-- Instructions --
(A) Reproduce the passage of the glossary starting at "Acidification refers to" and ending at "for ecosystem functioning.".
(B) Recast the lines of the records starting at the line that contains "33784261254 (390, 1793)" and ending at the line that contains "姓名： (399, 1405)" as a numbered list, skipping blank lines. Leave the pictures out.

-- Text segment --
────────
Glossary of terms

Here you will find definitions of terms used in resources on the Foodsource website. You will also find these definitions on the right-hand side within chapters. If you have any suggestions for new glossary items, let us know here.

A (7) | B (1) | C (10) | D (1) | E (5) | F (5) | G (2) | H (1) | I (4) | M (6) | N (3) | O (1) | P (4) | R (1) | S (7) | T (1) | W (3) | Y (1) | Z (1)


Acidification refers to changes to the chemistry of a body of water that make it more acidic over time (i.e. increased hydrogen ion availability). This change in acidity can then affect many other reactions that take place in water, including those important for ecosystem functioning.


Aeration is the process by which air is circulated through, mixed with, or disolved in a liquid or substance.


Agrochemicals are chemicals, such as a pesticide or fertiliser that are used in agriculture

Alternative food movement

Alternative food movements generally exist to challenge the current negative consequences of food systems. Fair trade, organic, food justice, food sovereignty, vegan and vegetarian movements can all be seen as offering alternatives to the status quo and as such form part of the "alternative food movement;" it can be said that there are several movements, rather than just one.


Anaerobic processes occur in the absence of oxygen. For example anaerobic respiration occurs when oxygen is not present.


Aquaculture refers to the breeding, rearing and harvesting of animals and plants in aquatic environments.
────────
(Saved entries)
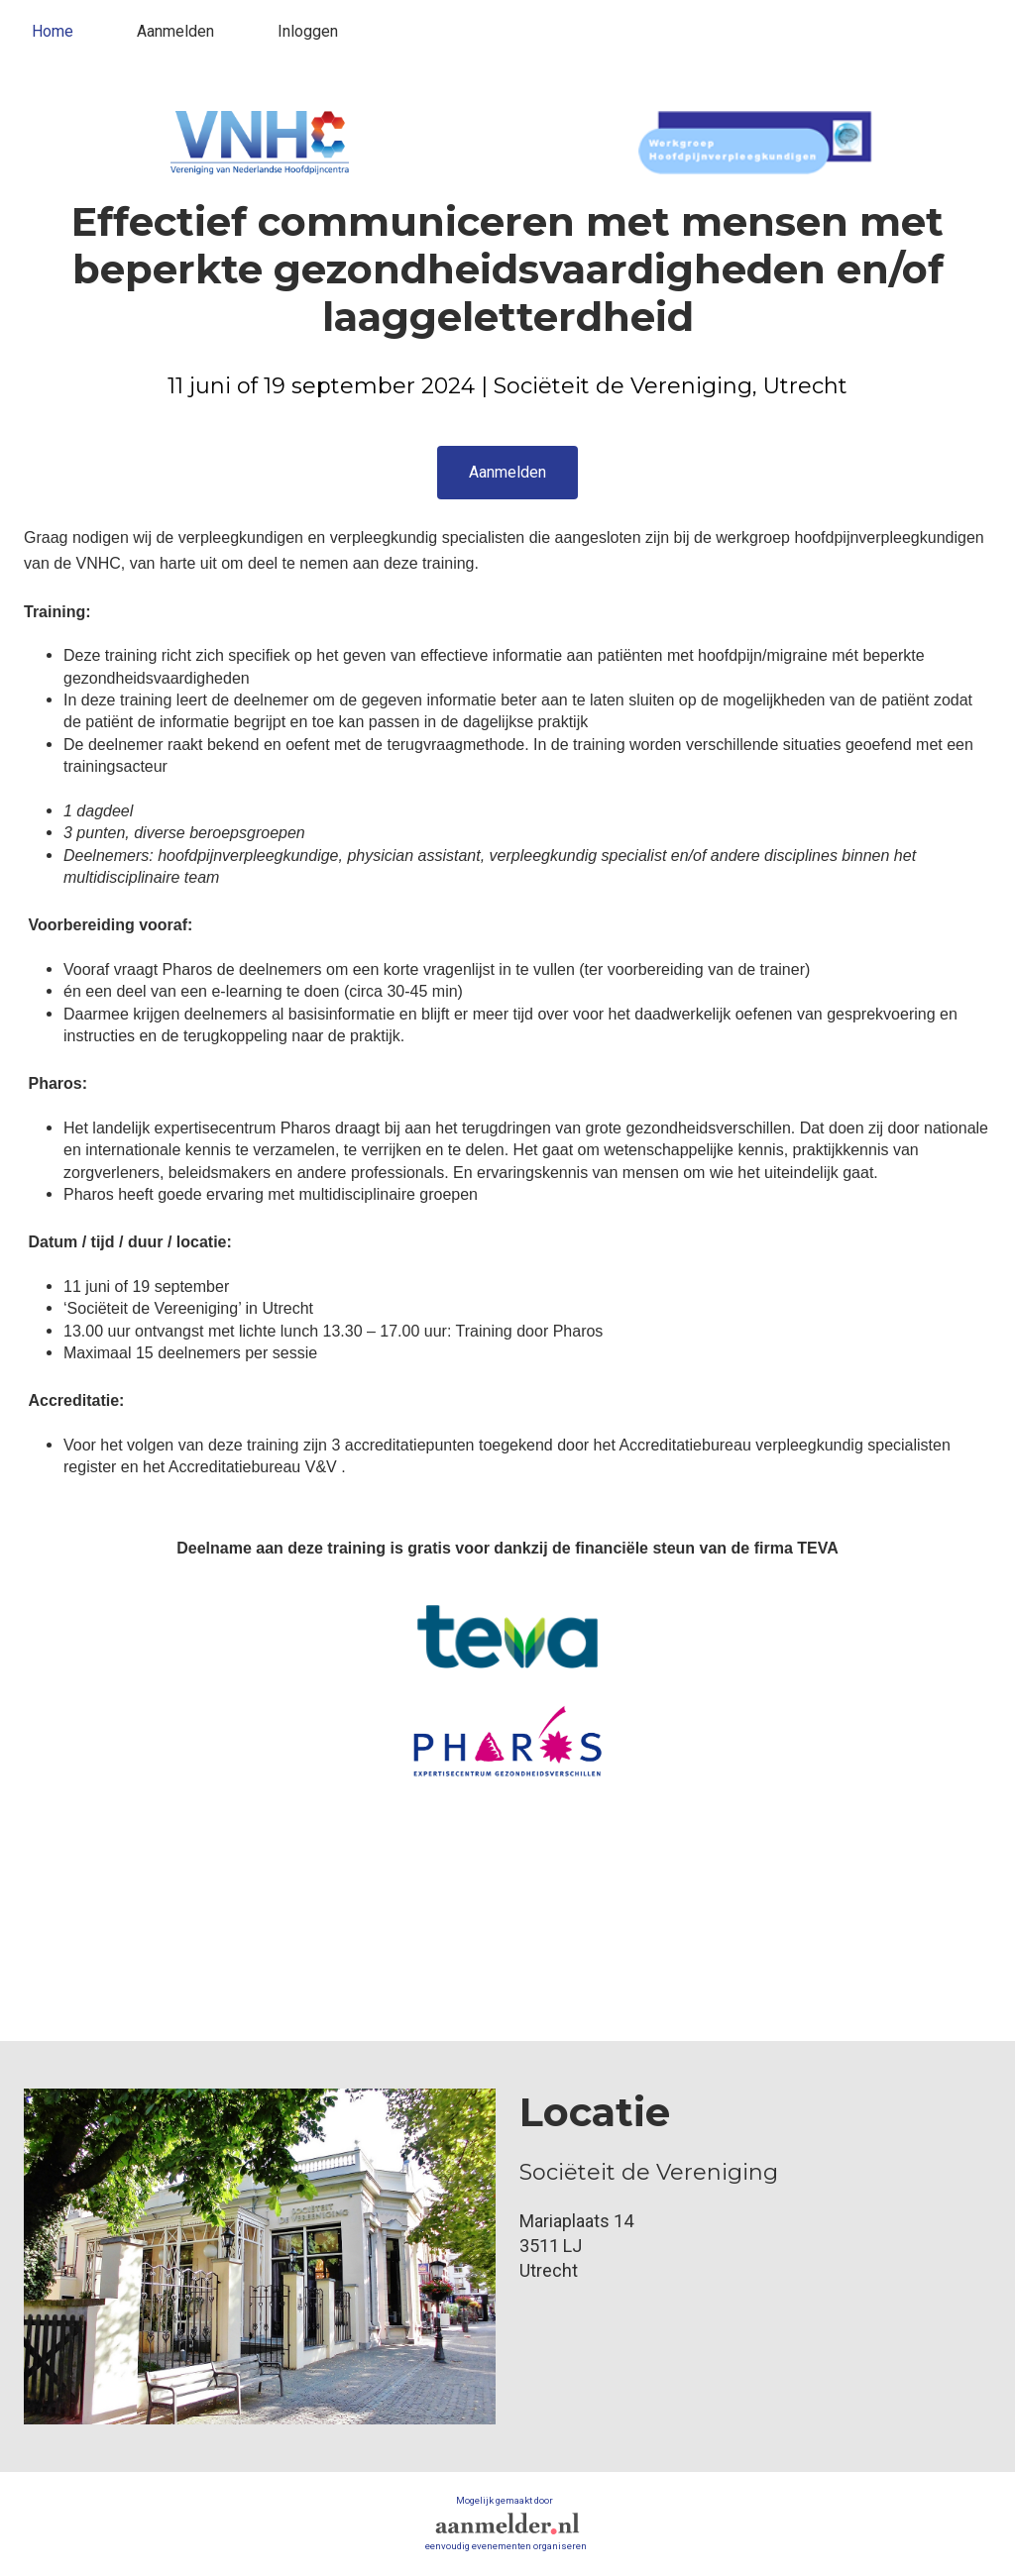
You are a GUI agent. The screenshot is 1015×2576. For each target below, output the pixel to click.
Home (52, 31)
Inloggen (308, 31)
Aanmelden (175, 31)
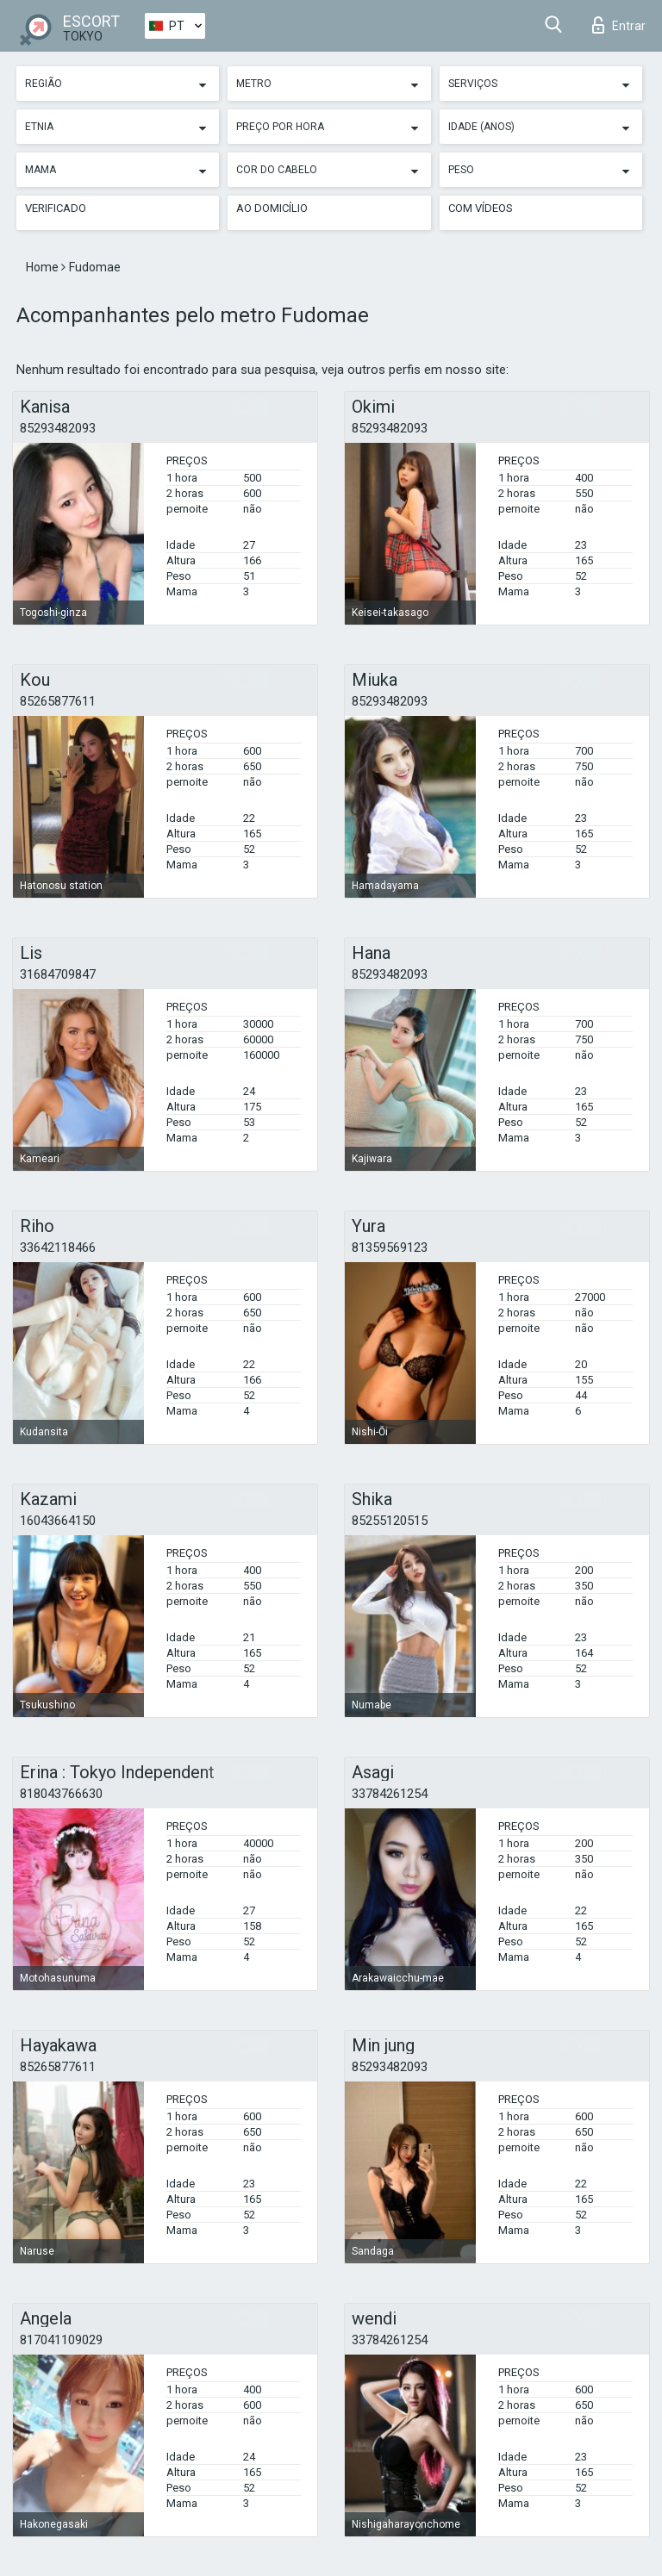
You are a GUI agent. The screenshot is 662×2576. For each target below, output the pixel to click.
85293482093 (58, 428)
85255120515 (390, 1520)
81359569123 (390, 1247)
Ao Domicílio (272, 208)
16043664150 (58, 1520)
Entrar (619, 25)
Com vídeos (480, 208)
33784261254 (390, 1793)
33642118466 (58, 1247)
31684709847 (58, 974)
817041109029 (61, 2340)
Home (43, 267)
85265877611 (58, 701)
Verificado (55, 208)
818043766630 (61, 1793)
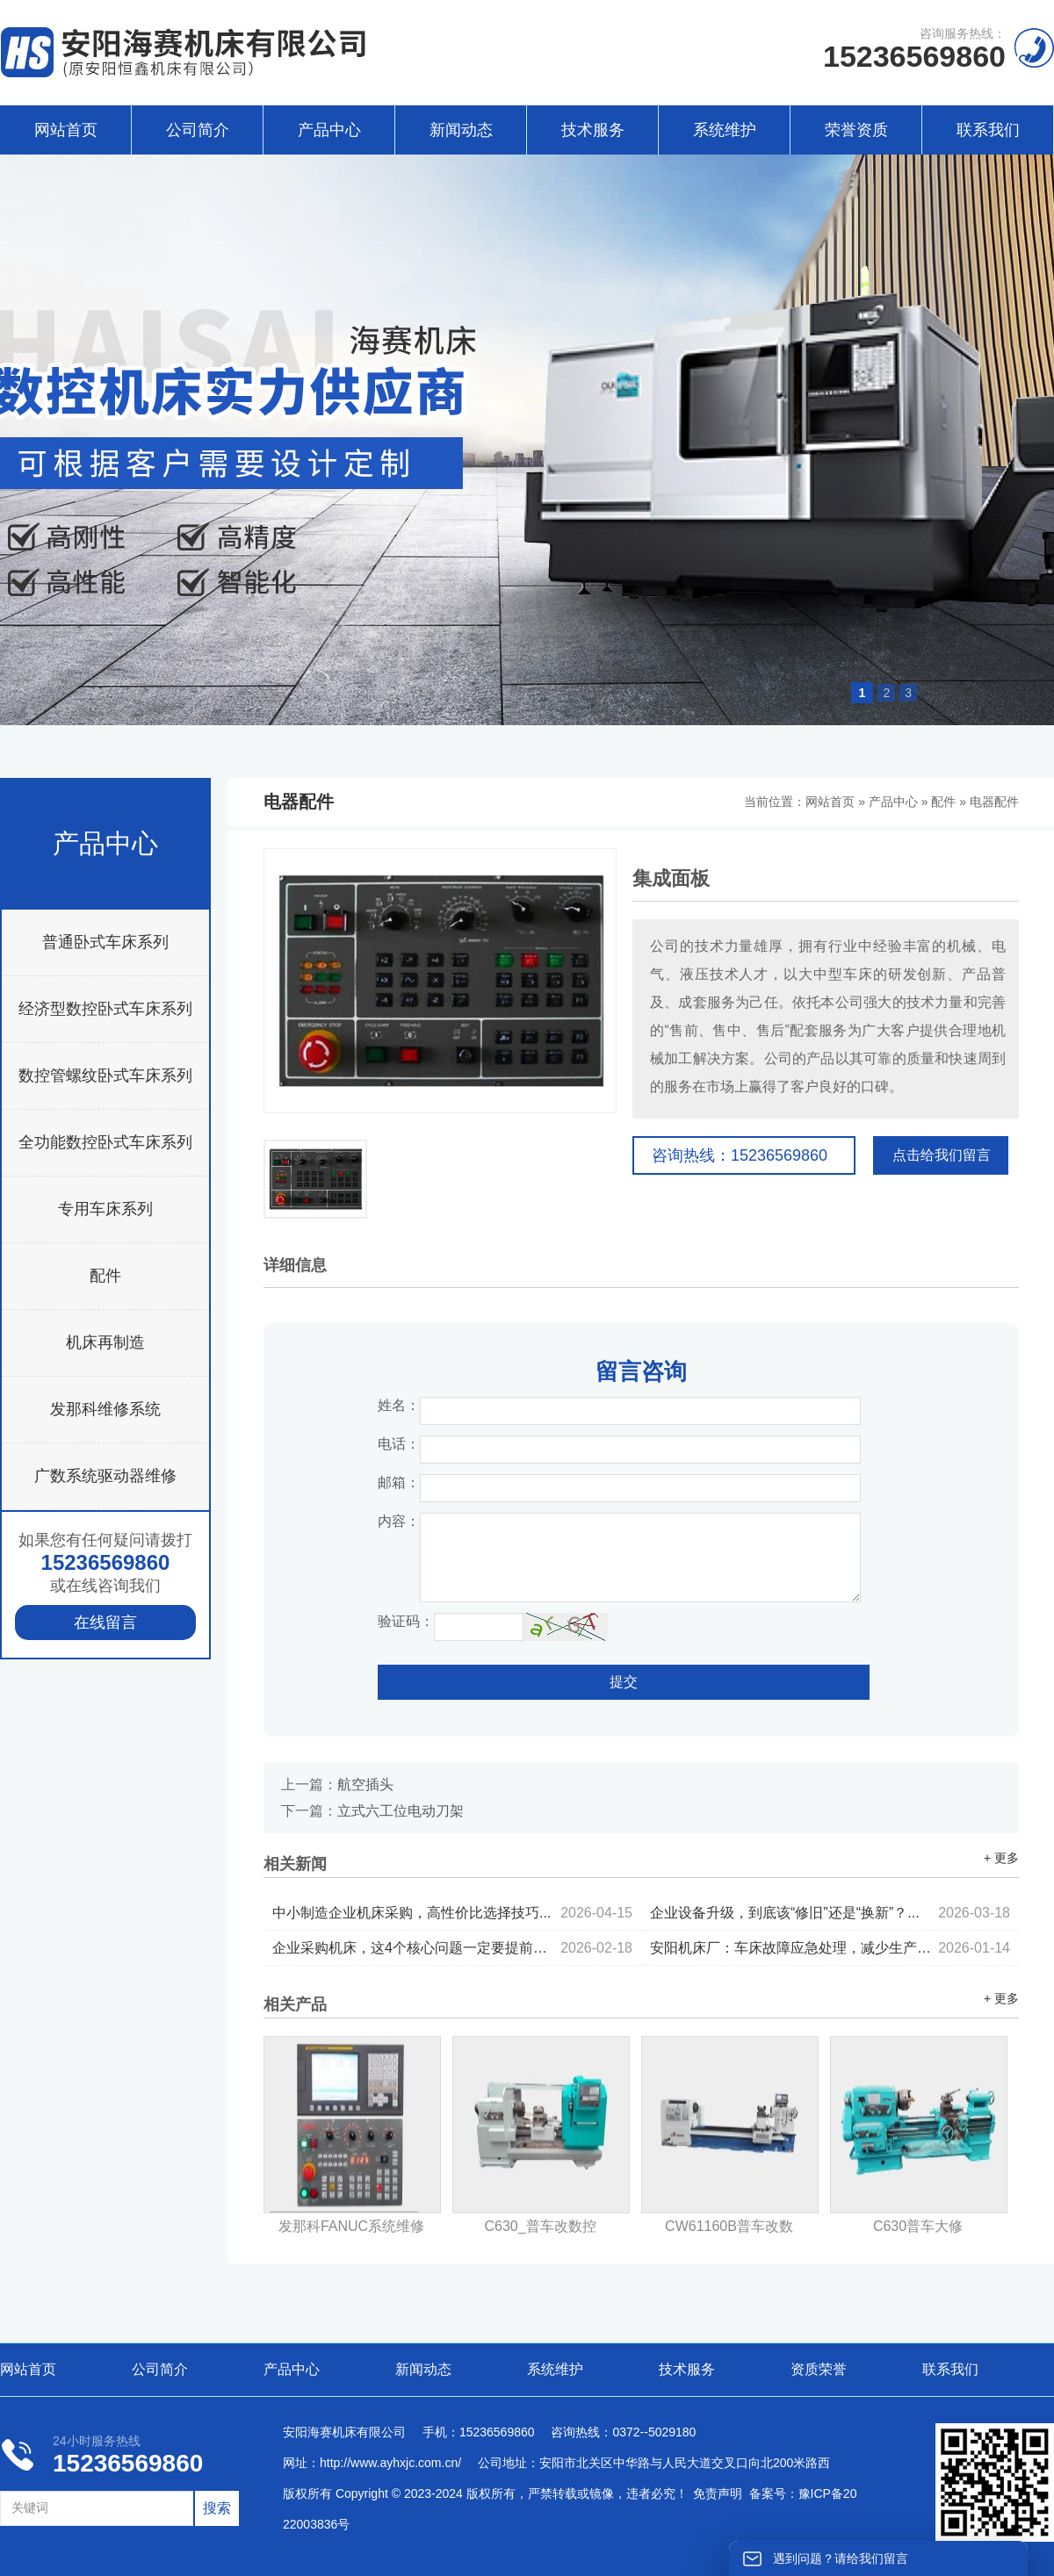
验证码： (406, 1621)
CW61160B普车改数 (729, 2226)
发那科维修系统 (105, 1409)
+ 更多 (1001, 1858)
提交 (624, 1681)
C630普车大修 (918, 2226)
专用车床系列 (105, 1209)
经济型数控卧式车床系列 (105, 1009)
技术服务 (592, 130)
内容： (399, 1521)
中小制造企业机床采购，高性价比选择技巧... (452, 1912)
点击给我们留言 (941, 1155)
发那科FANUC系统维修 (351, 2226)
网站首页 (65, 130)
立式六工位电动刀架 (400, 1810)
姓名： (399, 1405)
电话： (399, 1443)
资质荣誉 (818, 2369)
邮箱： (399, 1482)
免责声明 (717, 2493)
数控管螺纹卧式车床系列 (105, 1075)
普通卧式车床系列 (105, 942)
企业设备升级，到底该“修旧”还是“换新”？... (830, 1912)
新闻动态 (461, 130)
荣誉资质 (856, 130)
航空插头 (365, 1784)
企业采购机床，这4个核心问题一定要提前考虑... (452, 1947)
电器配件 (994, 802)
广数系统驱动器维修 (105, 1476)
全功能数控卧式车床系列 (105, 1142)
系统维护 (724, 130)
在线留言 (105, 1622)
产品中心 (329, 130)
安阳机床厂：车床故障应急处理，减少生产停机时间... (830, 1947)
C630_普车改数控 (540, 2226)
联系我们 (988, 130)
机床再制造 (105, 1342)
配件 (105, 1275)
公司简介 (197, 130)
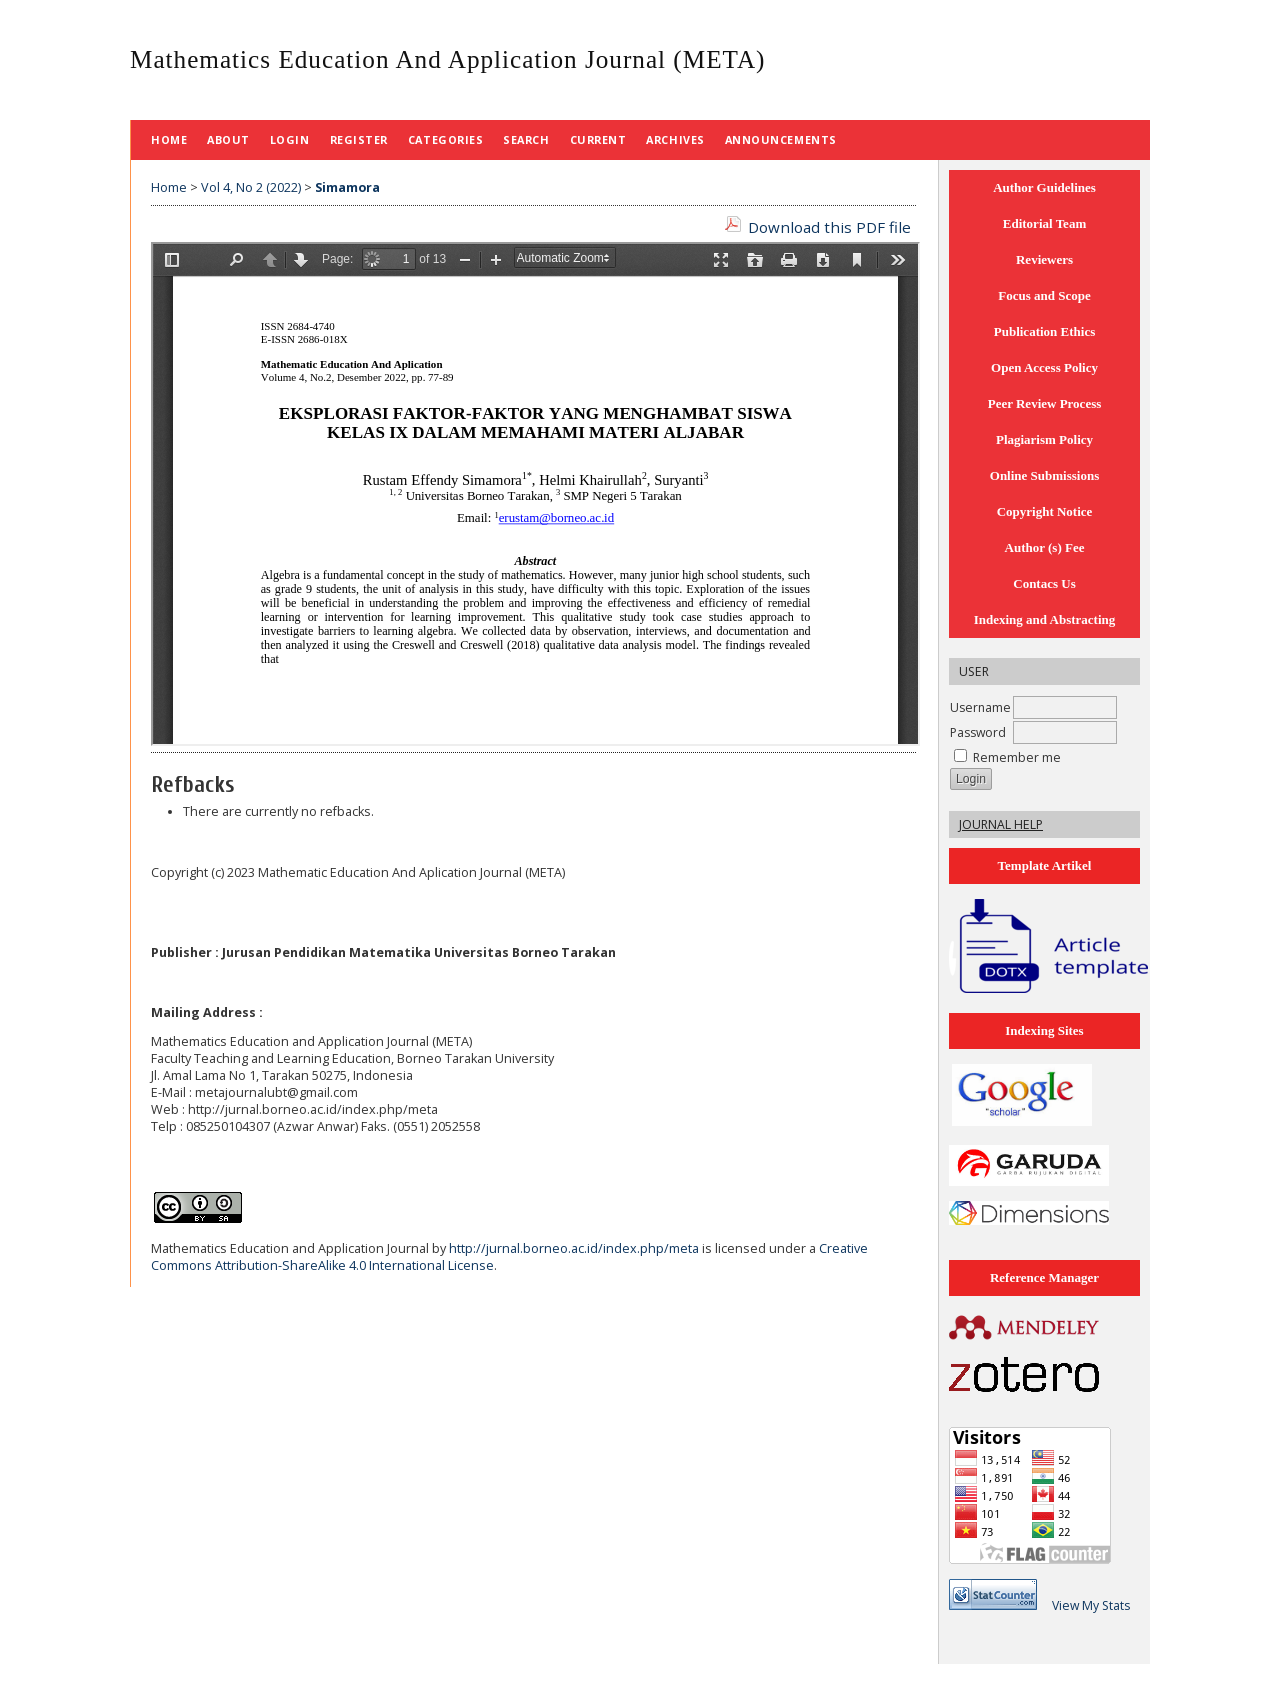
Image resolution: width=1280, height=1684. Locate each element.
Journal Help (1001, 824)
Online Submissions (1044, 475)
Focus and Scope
────────
-- Results by task --
(A)
Acidification refers to changes to the chemistry of a body of water that make it more acidic over time (i.e. increased hydrogen ion availability). This change in acidity can then affect many other reactions that take place in water, including those important for ecosystem functioning.

(B)
1. 33784261254 (390, 1793)
2. 33642118466 (58, 1247)
3. 31684709847 (58, 974)
4. 817041109029 (61, 2340)
5. Home (43, 267)
6. 85265877611 (58, 701)
7. Verificado (55, 208)
8. 818043766630 (61, 1793)
9. 验证码： (406, 1621)
10. CW61160B普车改数 (729, 2226)
11. 发那科维修系统 (105, 1409)
12. + 更多 (1001, 1858)
13. 提交 (624, 1681)
14. C630普车大修 (918, 2226)
15. 专用车床系列 (105, 1209)
16. 经济型数控卧式车床系列 (105, 1009)
17. 技术服务 (592, 130)
18. 内容： (399, 1521)
19. 中小制造企业机床采购，高性价比选择技巧... (452, 1912)
20. 点击给我们留言 (941, 1155)
21. 发那科FANUC系统维修 (351, 2226)
22. 网站首页 (65, 130)
23. 立式六工位电动刀架 (400, 1810)
24. 姓名： (399, 1405)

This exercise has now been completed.